* _To do_
Write out, with no changes, every line starting at the one that contains "Click outline level 1 button" and ending at the last line of the data below. Leave pictures out.

• • • •

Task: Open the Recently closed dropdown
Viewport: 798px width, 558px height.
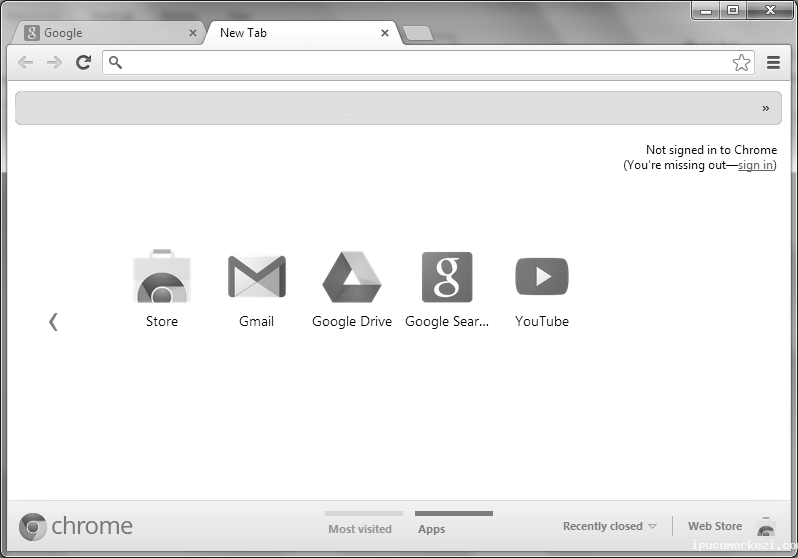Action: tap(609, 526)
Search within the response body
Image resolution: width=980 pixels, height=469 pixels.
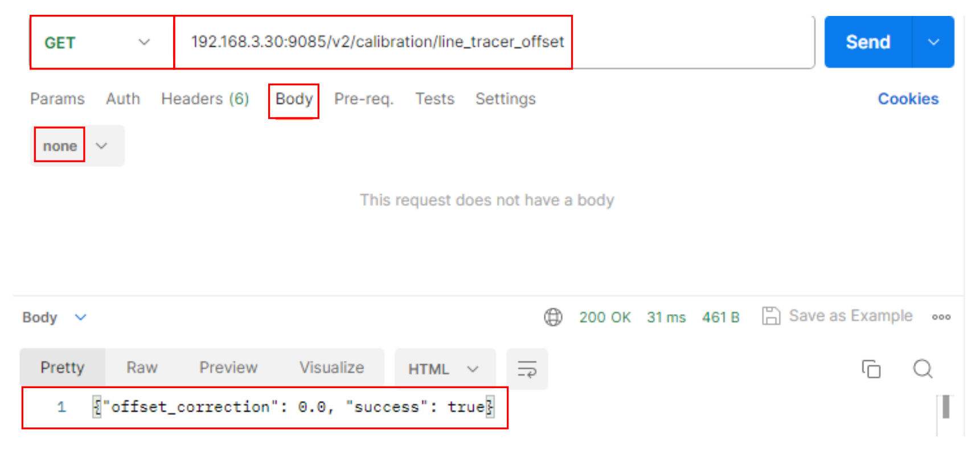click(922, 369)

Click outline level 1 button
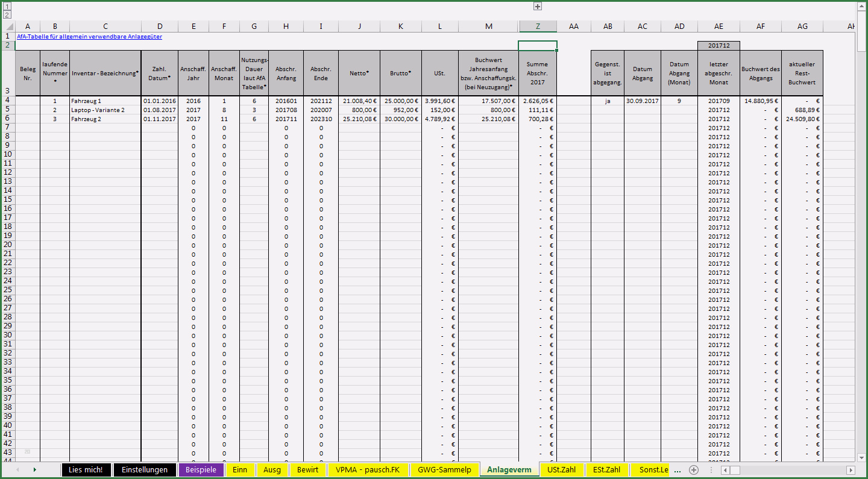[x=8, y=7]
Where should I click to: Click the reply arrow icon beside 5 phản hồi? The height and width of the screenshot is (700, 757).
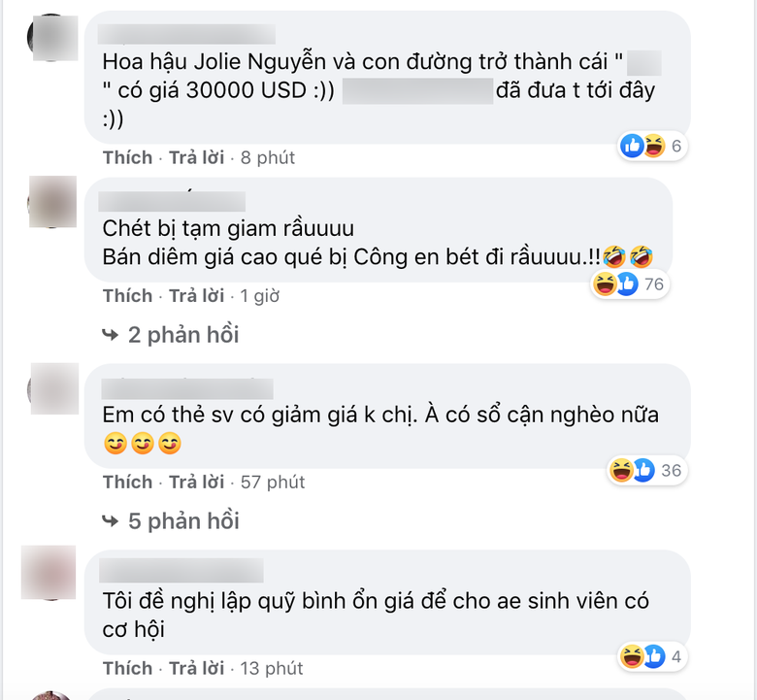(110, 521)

• • • •

* _Solution to the problem_
Click outline level 1 button
[x=8, y=7]
Where should I click to: Click the reply arrow icon beside 5 phản hồi? The height and width of the screenshot is (700, 757).
(110, 521)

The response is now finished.